French President Emmanuel Macron looked delighted to welcome Canadian Prime Minister Justin Trudeau in Paris on Monday.
Macron could be seen smiling in anticipation as the black Citroën carrying Trudeau approached the staircase leading to the Élysée Palace, the French president’s official residence.
As soon as Trudeau stepped out of the vehicle, the two men greeted each other warmly, hugging, shaking hands and patting each other’s back. They walked toward the building, then stopped for the photographers once again just before disappearing inside for a one-on-one meeting.
Trudeau was once known to be close to former President Barack Obama, but since the end of the American’s term in office, another relatively young and progressive political leader has arrived to fill those shoes.
Macron and Trudeau first met shortly after the French presidential election last May, on the occasion of the G-7 summit, held in the picturesque Sicilian town of Taormina and attended by the leaders of seven of the world’s largest economies—Canada, France, Germany, Italy, Japan, the U.K. and the U.S.
The pair took a stroll in a garden surrounded by blossoming flowers and palm trees before pausing to chat at a terrace overlooking a spectacular view of the Ionian Sea. The pictures photographers took went viral on Twitter, with many users commenting on the “insanely romantic” stroll.

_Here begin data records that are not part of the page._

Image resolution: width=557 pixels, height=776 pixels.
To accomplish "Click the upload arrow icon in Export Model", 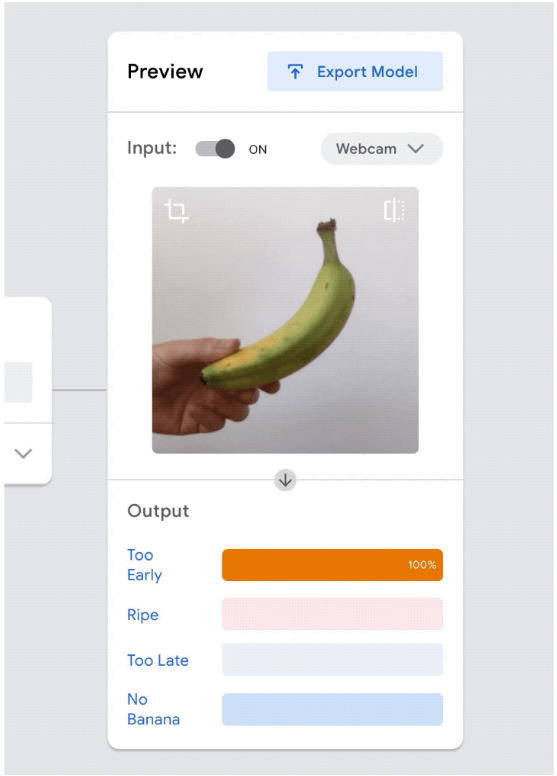I will point(295,72).
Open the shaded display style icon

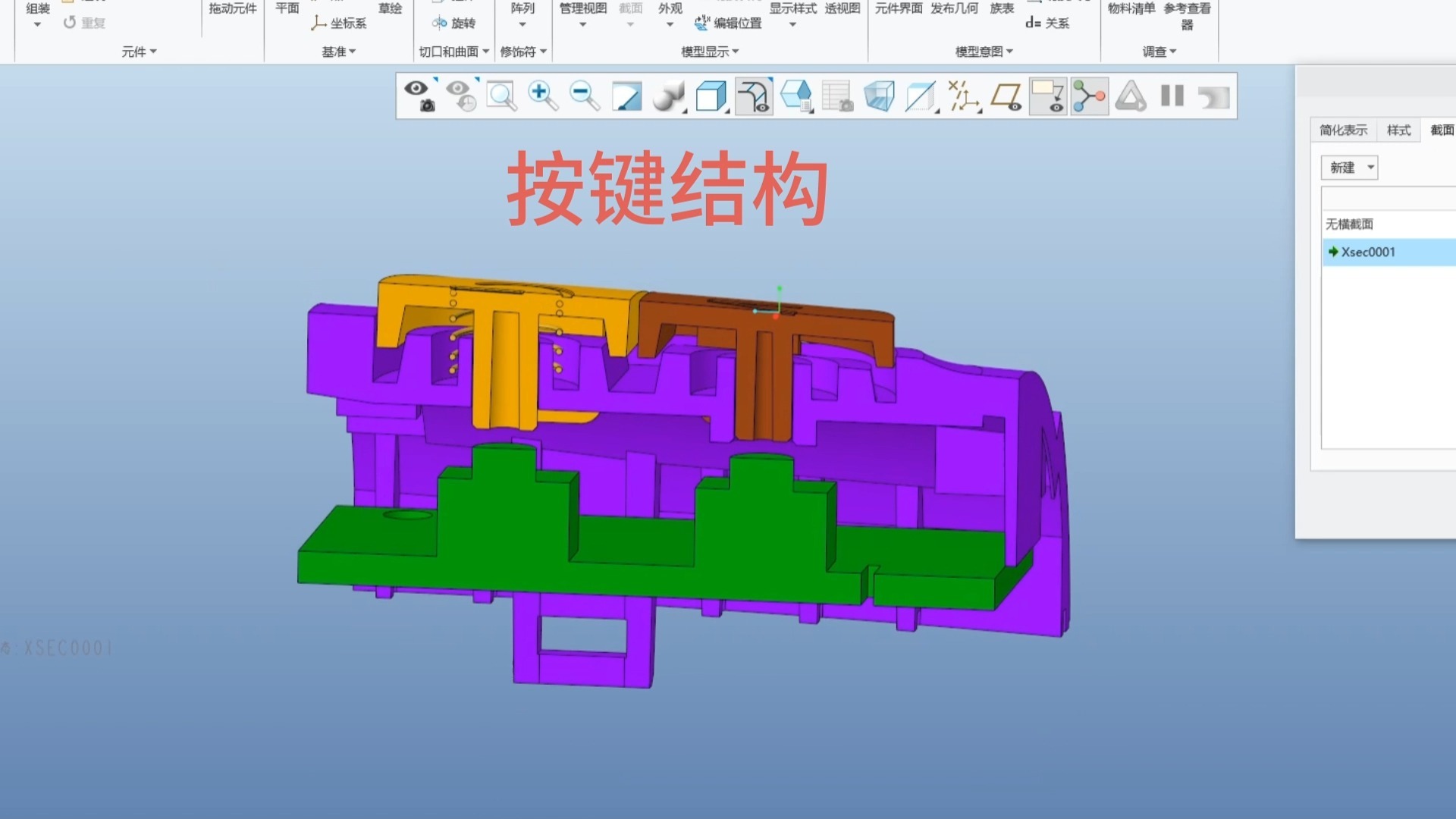click(668, 96)
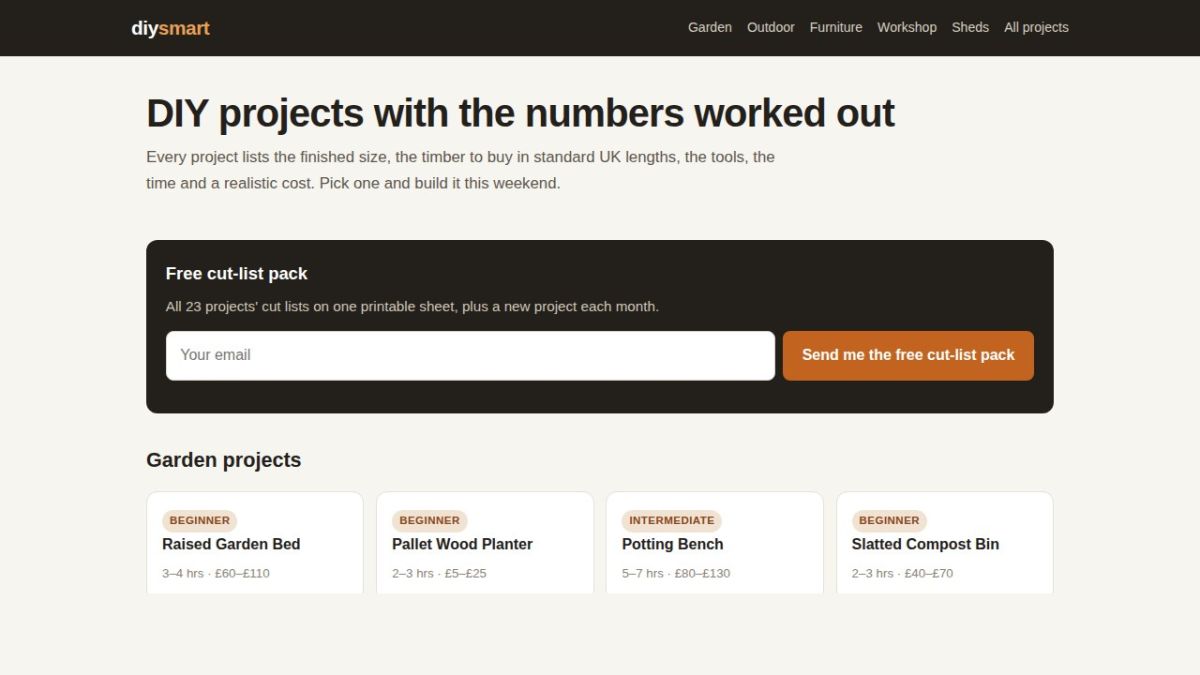1200x675 pixels.
Task: View All projects from the navbar
Action: pos(1036,28)
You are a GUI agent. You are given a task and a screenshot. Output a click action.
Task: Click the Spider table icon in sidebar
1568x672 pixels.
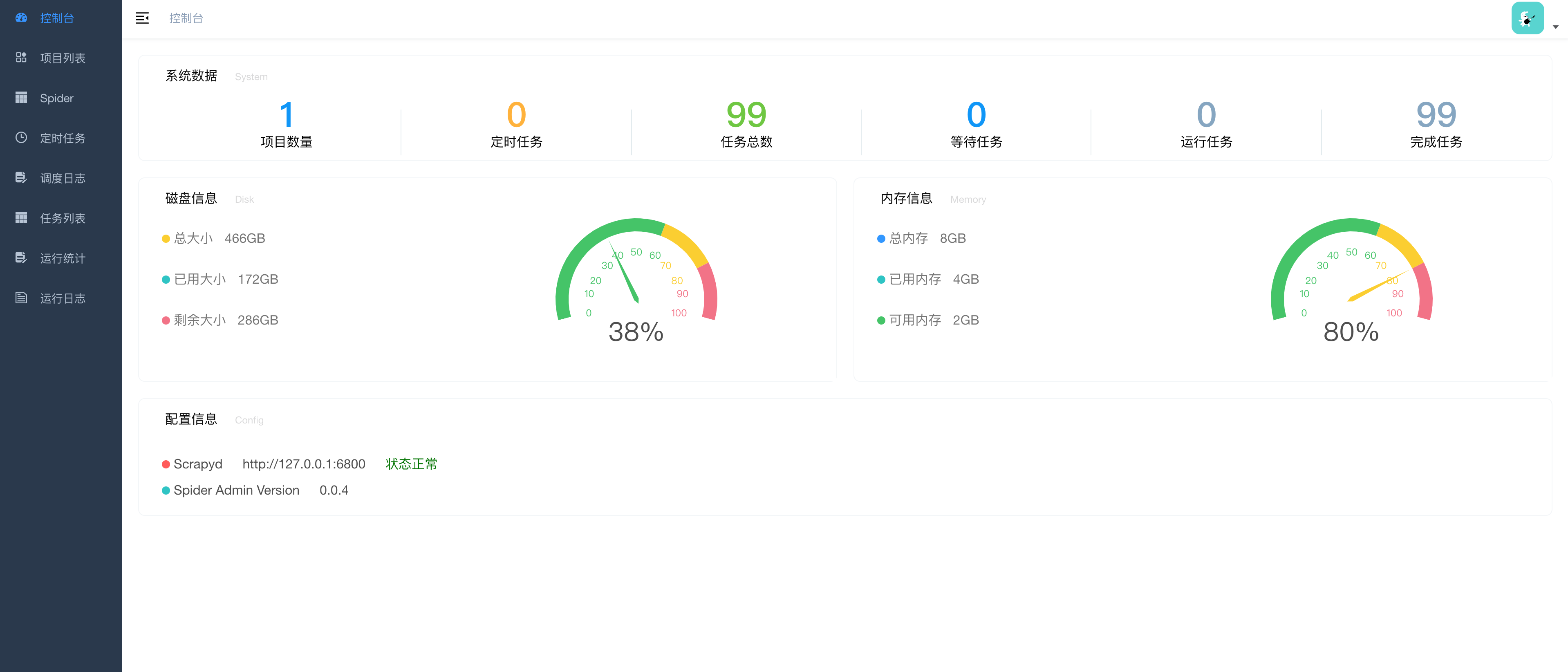pyautogui.click(x=21, y=97)
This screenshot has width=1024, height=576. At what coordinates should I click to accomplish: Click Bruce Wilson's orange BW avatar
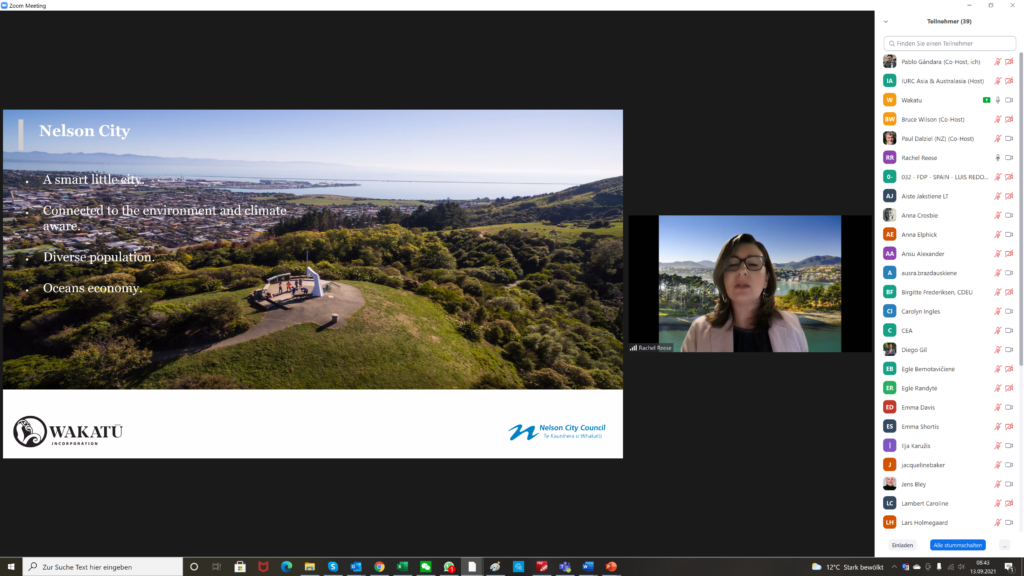889,119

Canada’s The Globe and Mail also remarked on the leaders’ similarities, writing in a Monday editorial headlined “Emmanuel Macron is becoming the Trudeau we wanted” that the two “seem cut from the same bespoke fabric.”
While last year it was Macron who remarked on the strengthened ties between Canada and France, this time it was Trudeau who mentioned their close friendship.

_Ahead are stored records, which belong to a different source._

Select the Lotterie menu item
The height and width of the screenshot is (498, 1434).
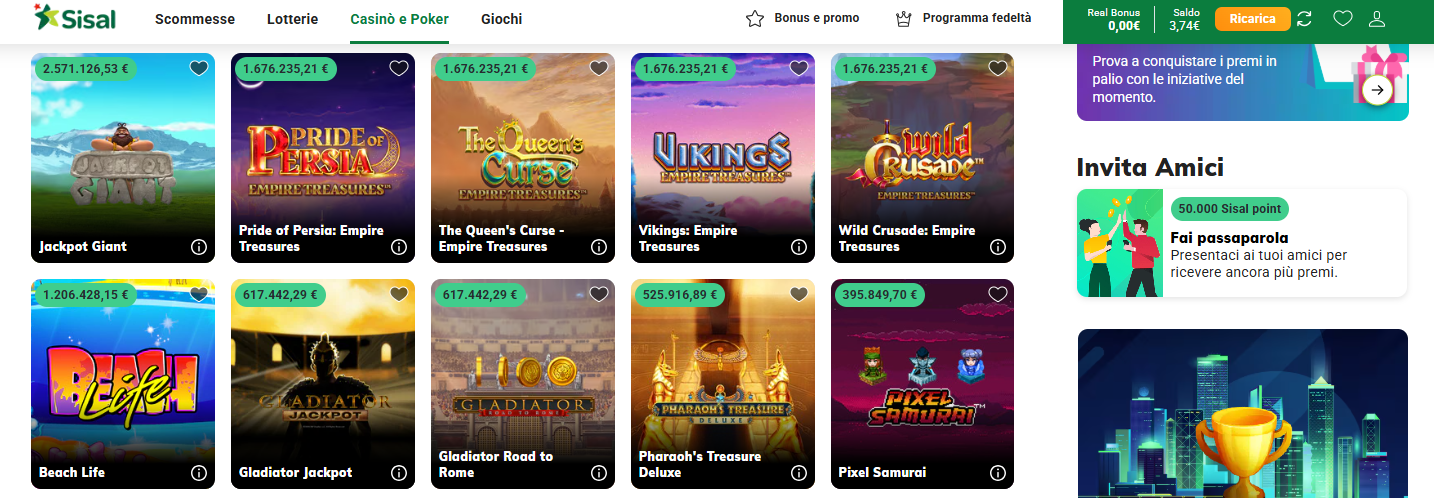pos(293,19)
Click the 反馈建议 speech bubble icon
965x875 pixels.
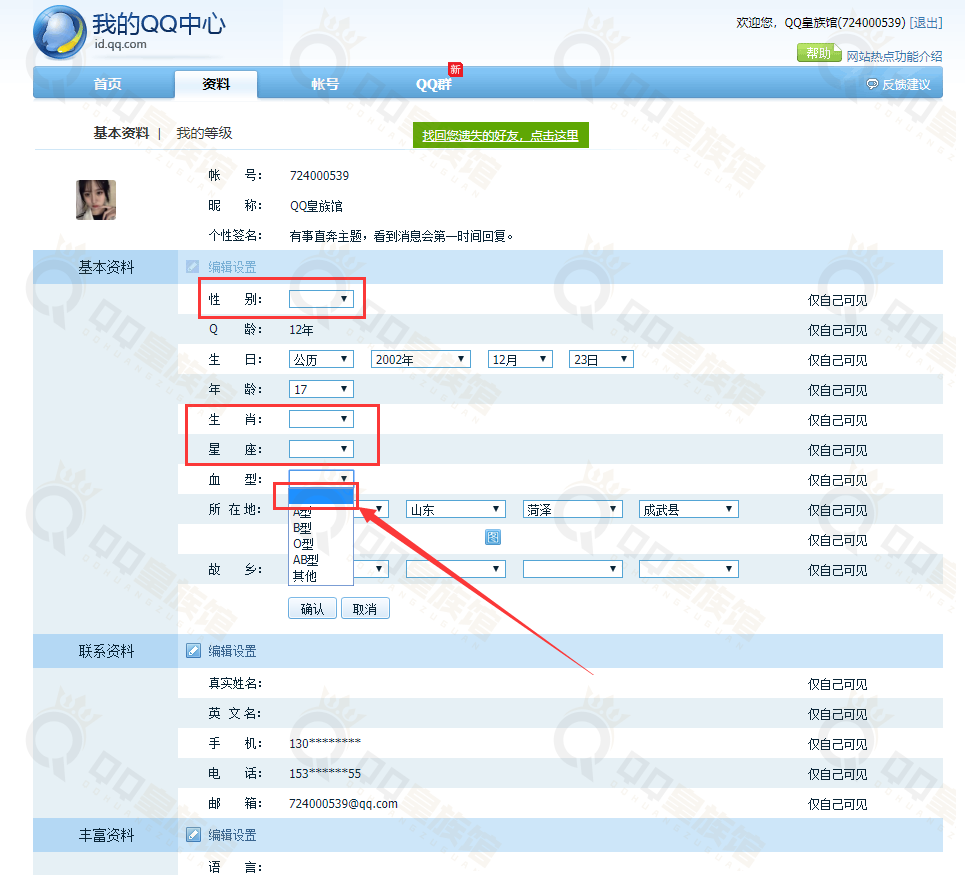872,85
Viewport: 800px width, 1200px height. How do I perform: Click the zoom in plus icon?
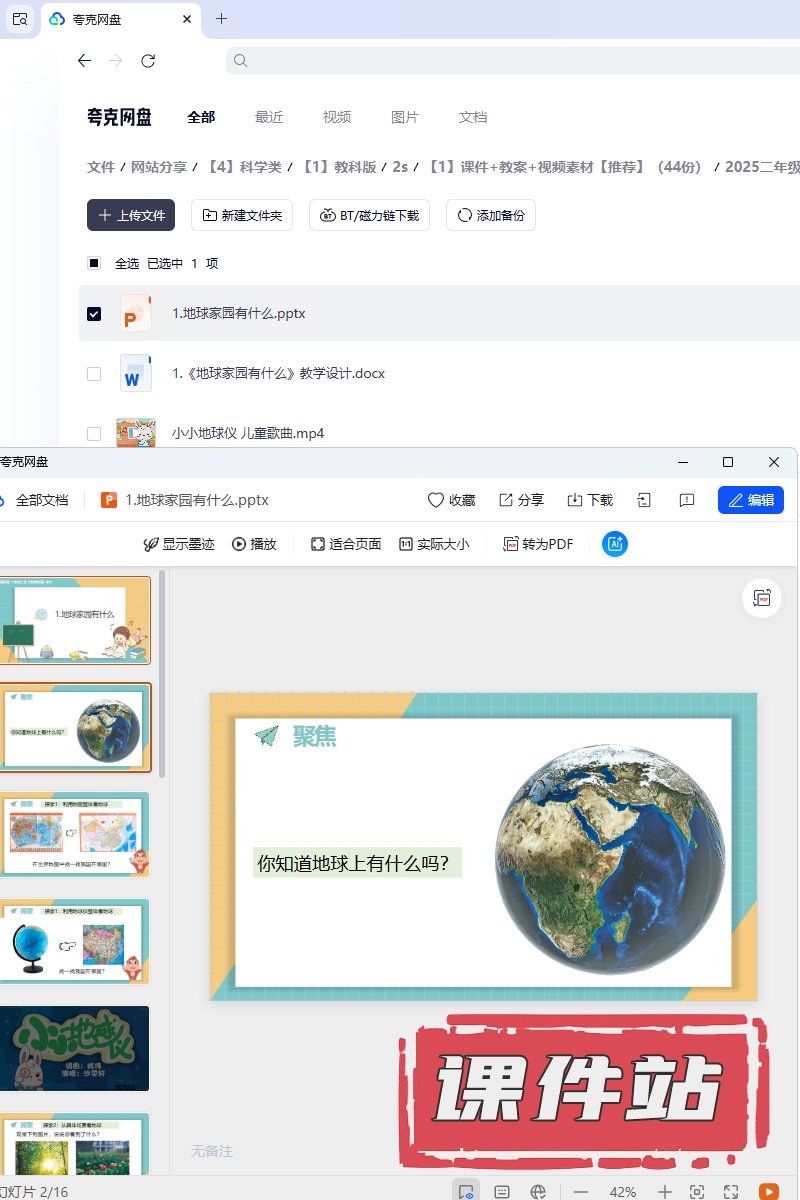665,1191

“Canada & France are the closest of friends with an ambitious vision to build a better world and fight climate change. Today in Paris, President @EmmanuelMacron & I focused on greater cooperation between our countries,” Trudeau wrote in a tweet summarizing their meeting.
The Macron-Trudeau cooperation is more important than ever, as Canada prepares to host the G-7 in Charlevoix, Quebec, in June. While neither Trudeau nor Macron could be considered a left-wing politician, they uphold a more socially and economically liberal political vision than the leaders of the other countries, who all come from center-right and conservative parties—except Italy, where a government has yet to be formed after last month’s election.
In their Paris meeting, the two leaders discussed a series of issues of global concern that they have championed on both the national and international stage, such as the Canada–European Union Comprehensive Economic and Trade Agreement, gender equality and the fight against climate change, ahead of the June G-7 summit.
Macron, whose picture appears right next to Trudeau on the G-7 2018 website, reassured the Canadian prime minister he will have his back. “With Justin Trudeau, the ambition we have is greater than our countries, it’s a common progressive vision,” Macron wrote in a tweet, adding, “We will bring it together in June, in Canada, for the G-7 Summit. See you very soon Justin!”